Evaluations

Create an evaluation

Evaluations can be created with the creation form. You must have at least the Pro subscription level to be able to do this.

Basic evaluation settings

The first section of the evaluations creator contains basic information about the evaluation. This is mainly used for display purposes - the only exception being the Minimum questions to complete.

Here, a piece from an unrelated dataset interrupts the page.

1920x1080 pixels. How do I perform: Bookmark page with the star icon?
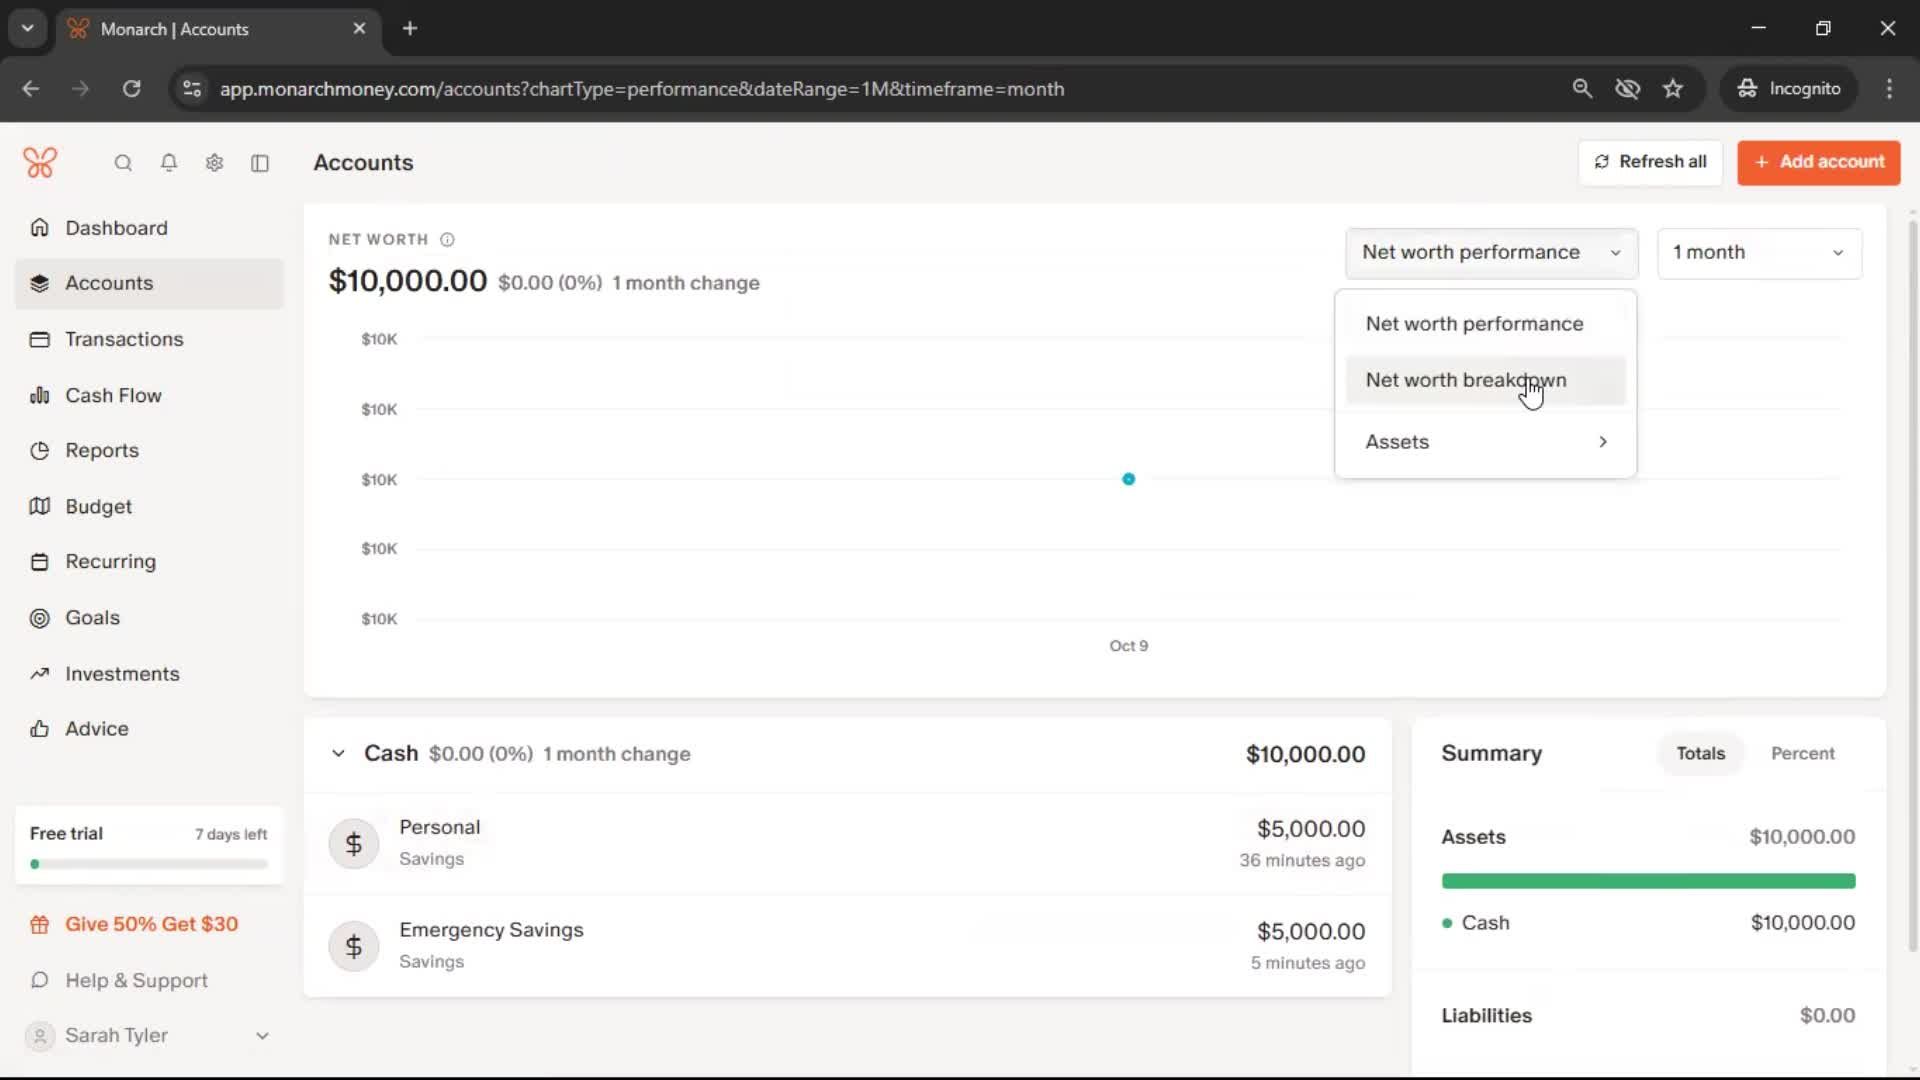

Name - this is the name of the evaluation, which must be unique system wide. In general it's first come, first served, but if you are the author of a very well known evaluation, we can help you work something out to avoid name squatting.
Description - a description of what the evaluation checks, etc. This field will be rendered as markdown.
Type - the types of tasks administrated by this evaluation. This is purely for informational reasons - it doesn't limit you in any way
Modalities - the types of modalities used in your tasks. This also is purely informational
Visibility - This setting can be used to specify whether your evaluation is visible to everyone. By default evaluations are publicly visible, and also can be used to test all available models. This option is only available to enterprise users.
Minimum questions to complete - this controls the number of tasks per evaluation session. When a model is tested with your evaluation, we will run at least this many tasks. The actual number of tasks seen by a model can be larger, because of various network or model errors. We retry tasks that didn't get a proper answer from a model (e.g. because of rate limiting), but only a limited number of times. Because of this, we add 5-10% extra tasks to compensate for tasks that didn't get proper responses. This doesn't mean that all of the extra tasks will be sent - as soon as we manage to grade minumum questions to complete tasks, we finish the evaluation session.

Tasks CSV URL

The next step is to provide a CSV file with the tasks for your evaluation. Check our sample file for an example of what the file should look like. You can either host it yourself and provide an URL to the file, or you can use Google Sheets and provide the link to a Sheet with the appropriate data. In the case of Google Sheets make sure to set it's sharing permissions to whoever has the link, as otherwise we won't be able to access it.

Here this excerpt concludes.